The way that this passage is broken down is very interesting to me. In these verses, Paul says you are to work for the Lord because you know you will receive the inheritance from Him and no one else. But then he also has to add on at the end a reminder: “It is the Lord whom you serve.” I mean, if we are told in the first sentence, shouldn’t we already understand that, and isn’t it kind of redundant at that point? The answer should be yes to all those questions, but often times it’s not. We forget whom it is we serve and why, even though we know it is He who gives us eternal life. This is why Paul writes the first two sections of this verse: to give us the reasoning to never forget whom it is we serve.
Paul calls us in the first section to work heartily, as for the Lord rather than for men in everything we do. When I read this, a couple of different verses come to mind. The first verse is Matthew 6:24:
“No one can serve two masters; for either he will hate one and love the other, or he will be devoted to one and despise the other. You cannot serve God and wealth.”
In both instances we are shown the dilemma of attempting to work for this world and for God, proving that it is just not possible to do both. God is not of this world; He does not see things as men do (Luke 16:15), declaring that things highly esteemed among men are detestable in the sight of God. You cannot work for this world and the Lord, for they have completely separate desires.
The other interesting part of this is the heart concept. Sure, other versions than NASB have other translations, but Paul says to do your work heartily--meaning that you do it passionately, fully, and to the best of your abilities. This brings to mind Proverbs 4:23 for me: “Watch over your heart with all diligence, for from it flows the springs of life.” This verse tells us that what is in our heart is what we in turn will become. What our passions are will be what our life will reflect, bringing us back around to the concept of what we desire should be of the Lord. If we desire the Lord in our heart, then our life and work will reflect that. This is something that other translations miss for me; I know it’s a little nitpicky, but it makes it easier for me to understand.
After this, Paul says that you work for the Lord KNOWING that He will give you the reward of the inheritance. My favorite verse to describe this is John 16:33:
“These things I have spoken to you, so that you may have peace. For in the world there is tribulation, but take courage; I have overcome the world.”

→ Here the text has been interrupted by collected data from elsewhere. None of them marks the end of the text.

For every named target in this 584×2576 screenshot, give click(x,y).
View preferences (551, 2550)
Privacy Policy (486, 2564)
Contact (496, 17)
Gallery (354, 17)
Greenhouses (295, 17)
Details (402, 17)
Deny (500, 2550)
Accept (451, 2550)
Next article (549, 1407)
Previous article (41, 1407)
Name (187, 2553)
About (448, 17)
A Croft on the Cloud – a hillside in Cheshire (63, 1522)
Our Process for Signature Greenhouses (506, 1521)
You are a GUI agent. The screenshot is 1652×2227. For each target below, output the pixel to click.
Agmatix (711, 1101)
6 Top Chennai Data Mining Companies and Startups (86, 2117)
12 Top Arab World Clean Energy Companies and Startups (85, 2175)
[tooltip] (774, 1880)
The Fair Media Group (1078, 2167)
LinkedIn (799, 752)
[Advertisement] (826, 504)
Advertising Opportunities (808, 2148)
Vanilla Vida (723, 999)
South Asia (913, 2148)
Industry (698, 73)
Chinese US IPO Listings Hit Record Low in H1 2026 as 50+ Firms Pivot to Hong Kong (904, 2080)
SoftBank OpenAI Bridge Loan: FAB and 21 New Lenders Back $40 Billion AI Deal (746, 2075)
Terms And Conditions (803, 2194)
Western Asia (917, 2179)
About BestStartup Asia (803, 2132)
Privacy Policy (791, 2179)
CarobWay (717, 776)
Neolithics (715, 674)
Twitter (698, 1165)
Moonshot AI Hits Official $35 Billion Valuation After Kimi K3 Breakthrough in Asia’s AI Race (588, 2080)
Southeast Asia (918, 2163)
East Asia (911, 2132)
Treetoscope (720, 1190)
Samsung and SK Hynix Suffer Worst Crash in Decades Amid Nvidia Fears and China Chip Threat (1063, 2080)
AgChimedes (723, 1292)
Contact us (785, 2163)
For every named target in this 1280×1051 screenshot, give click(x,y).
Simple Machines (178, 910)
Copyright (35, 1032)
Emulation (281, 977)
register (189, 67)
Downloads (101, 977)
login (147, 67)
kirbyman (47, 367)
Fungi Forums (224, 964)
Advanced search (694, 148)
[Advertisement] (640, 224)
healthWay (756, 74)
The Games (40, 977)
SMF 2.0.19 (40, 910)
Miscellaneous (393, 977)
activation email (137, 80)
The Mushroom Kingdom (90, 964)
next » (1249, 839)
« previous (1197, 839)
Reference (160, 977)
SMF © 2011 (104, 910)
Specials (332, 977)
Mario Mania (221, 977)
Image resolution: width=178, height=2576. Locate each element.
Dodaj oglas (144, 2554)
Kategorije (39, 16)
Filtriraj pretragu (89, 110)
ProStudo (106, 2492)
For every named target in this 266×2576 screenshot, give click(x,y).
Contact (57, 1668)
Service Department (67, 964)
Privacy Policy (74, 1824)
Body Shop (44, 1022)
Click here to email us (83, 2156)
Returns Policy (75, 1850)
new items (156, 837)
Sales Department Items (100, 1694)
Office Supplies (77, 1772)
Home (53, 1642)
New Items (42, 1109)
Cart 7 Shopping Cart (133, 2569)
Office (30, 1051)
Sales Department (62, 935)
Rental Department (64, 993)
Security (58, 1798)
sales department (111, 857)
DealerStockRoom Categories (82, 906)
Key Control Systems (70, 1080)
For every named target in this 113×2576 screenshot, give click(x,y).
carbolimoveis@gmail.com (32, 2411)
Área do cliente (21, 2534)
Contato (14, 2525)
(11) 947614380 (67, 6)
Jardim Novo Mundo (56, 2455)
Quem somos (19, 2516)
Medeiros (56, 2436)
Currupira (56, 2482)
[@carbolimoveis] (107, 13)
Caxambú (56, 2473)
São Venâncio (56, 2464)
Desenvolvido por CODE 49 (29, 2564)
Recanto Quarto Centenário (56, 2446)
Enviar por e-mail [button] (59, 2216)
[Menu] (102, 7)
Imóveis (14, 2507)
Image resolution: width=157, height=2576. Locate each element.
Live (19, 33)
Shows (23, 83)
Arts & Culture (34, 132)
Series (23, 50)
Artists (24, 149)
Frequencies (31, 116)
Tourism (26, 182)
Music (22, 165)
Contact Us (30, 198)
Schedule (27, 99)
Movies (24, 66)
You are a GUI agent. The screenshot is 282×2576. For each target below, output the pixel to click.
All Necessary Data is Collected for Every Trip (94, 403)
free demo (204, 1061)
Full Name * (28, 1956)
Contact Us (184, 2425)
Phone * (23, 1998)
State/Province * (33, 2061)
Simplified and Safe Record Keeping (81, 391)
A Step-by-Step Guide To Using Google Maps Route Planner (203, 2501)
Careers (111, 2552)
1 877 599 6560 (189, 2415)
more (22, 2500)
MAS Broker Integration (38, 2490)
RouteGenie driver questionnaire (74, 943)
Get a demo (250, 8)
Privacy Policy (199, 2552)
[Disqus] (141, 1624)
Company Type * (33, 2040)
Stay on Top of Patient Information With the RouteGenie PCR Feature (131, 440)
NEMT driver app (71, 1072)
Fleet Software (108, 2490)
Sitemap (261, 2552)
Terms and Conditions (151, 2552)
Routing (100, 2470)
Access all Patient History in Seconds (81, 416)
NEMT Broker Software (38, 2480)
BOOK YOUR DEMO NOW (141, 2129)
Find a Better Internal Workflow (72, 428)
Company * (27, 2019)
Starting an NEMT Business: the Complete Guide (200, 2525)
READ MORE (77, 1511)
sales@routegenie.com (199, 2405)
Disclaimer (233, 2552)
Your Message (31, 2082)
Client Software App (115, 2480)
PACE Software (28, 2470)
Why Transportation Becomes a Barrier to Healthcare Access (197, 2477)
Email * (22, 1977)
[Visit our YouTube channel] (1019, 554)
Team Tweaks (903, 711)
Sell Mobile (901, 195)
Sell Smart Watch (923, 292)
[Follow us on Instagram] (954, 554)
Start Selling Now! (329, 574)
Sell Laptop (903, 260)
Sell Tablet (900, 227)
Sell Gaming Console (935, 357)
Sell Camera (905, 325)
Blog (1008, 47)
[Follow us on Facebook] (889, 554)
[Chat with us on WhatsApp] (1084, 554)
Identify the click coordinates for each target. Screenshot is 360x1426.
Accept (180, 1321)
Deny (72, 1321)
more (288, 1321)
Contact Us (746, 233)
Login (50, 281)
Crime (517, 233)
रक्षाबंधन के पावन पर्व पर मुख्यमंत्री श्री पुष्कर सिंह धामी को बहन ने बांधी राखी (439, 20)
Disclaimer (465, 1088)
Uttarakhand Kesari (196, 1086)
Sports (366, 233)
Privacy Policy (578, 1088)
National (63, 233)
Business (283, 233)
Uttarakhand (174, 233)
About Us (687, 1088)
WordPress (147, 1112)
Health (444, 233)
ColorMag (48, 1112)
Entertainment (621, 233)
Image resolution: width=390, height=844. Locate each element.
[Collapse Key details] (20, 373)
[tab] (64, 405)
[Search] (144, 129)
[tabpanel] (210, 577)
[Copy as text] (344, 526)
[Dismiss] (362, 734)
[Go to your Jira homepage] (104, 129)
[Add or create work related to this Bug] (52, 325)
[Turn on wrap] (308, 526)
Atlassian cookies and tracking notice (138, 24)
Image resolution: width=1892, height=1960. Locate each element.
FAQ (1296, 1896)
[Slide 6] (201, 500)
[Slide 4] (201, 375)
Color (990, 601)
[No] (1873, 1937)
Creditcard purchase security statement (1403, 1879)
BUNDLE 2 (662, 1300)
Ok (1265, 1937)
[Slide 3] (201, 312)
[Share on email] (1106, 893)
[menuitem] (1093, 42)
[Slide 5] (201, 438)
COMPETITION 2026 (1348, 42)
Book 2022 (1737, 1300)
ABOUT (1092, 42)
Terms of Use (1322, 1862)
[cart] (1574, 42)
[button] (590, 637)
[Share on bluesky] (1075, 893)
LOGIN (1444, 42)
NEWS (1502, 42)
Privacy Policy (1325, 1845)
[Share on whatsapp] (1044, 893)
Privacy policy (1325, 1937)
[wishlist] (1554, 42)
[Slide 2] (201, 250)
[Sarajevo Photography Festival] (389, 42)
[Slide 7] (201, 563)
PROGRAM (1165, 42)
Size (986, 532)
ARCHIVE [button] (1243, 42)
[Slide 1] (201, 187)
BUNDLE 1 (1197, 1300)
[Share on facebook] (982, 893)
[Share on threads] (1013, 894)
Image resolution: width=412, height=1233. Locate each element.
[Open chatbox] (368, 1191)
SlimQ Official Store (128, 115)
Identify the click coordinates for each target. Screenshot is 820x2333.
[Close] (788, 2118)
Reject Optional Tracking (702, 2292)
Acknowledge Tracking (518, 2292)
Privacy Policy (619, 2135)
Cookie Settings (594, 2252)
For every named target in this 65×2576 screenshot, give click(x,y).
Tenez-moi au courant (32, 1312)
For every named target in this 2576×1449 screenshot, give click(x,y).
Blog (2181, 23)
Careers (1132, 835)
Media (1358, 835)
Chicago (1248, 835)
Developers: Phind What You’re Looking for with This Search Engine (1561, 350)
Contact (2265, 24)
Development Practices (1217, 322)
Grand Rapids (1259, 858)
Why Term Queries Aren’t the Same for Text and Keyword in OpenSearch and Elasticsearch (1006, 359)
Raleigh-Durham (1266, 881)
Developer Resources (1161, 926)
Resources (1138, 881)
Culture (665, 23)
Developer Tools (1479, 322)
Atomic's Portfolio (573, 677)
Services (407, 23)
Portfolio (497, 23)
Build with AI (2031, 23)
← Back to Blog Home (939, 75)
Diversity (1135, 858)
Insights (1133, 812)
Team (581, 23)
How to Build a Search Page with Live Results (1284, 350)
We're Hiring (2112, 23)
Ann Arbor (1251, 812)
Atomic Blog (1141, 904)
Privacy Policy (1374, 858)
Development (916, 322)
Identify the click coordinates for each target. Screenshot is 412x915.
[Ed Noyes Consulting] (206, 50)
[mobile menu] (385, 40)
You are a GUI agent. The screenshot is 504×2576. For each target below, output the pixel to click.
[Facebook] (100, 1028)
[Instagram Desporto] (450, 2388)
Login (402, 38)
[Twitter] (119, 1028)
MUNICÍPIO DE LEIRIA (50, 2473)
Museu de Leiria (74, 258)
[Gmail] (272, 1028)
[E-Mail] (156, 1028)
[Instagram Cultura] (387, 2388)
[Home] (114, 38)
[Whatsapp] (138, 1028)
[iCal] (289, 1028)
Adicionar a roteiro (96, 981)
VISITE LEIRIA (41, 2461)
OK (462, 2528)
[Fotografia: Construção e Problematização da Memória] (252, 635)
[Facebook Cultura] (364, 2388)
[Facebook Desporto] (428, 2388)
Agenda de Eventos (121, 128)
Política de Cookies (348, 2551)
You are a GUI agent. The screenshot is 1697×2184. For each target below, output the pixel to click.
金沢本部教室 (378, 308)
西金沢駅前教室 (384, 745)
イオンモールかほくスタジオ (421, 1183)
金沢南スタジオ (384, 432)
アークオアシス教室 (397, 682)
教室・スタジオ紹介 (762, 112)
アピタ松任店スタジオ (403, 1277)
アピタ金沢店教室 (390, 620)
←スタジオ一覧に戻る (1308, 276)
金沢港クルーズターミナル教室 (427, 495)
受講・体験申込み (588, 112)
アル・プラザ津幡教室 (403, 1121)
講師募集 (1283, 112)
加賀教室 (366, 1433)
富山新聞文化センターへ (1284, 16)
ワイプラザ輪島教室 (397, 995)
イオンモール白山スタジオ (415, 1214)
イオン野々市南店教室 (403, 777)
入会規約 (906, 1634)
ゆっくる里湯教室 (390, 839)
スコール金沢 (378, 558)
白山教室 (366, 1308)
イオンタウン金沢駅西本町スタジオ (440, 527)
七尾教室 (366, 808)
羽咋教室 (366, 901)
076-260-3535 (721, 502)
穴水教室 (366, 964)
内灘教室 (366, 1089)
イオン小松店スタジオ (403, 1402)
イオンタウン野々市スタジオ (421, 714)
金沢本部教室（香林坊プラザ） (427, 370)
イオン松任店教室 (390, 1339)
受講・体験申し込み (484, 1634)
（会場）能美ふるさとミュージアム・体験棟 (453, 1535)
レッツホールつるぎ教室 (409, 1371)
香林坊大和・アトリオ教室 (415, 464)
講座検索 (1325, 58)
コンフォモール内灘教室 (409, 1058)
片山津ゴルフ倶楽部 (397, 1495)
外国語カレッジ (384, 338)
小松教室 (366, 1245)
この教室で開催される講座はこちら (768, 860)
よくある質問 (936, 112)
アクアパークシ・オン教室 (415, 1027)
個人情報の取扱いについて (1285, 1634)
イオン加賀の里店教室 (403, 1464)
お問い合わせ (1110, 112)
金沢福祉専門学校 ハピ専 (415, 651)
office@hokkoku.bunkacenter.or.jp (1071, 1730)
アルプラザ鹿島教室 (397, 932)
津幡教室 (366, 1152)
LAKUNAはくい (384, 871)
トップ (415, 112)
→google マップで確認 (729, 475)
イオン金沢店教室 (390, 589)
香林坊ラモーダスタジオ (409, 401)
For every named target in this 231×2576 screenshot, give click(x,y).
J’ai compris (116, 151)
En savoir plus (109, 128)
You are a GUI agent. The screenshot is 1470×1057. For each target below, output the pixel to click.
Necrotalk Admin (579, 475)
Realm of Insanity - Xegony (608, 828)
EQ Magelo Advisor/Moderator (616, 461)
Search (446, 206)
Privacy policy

As people who serve the Lord, we know full well what awaits us because Jesus was our sacrifice. He overcame sin and death, giving us the courage and strength to face our tribulations knowing what he will give us after. We are able to know that our reward awaits us because of our faith, as described in Hebrews 11:1: “Faith is the assertion of things hoped for, the conviction of things not seen.” Even though we may not have seen Jesus die and be resurrected, we hope (expect with confidence) for salvation and have unyielding beliefs that Jesus was our sacrifice.
This brings us yet again to the most fascinating section of this verse, where Paul reminds us whom we actually serve. It makes me think that he is calling us just as Moses called the Israelites in Deuteronomy 6:5-9 saying,
“You shall love the Lord your God with all your heart and with all you soul and with all your might. These words which I am commanding you today, shall be on your heart. You shall teach them diligently to your sons and shall talk of them when you sit in your house and when you walk by the way and when you lie down and when you rise up. You shall bind them as a sign on your hand they shall be frontals on your forehead. You shall write them on the doorposts of your house and on your gates.”
It makes me think that Paul is telling us that it’s not just something we do; it is something we are, it is something we know, it is something we love, and something we declare to everyone, just like Joshua did in Joshua 24:15. “But as for me and my house, we will serve the Lord.”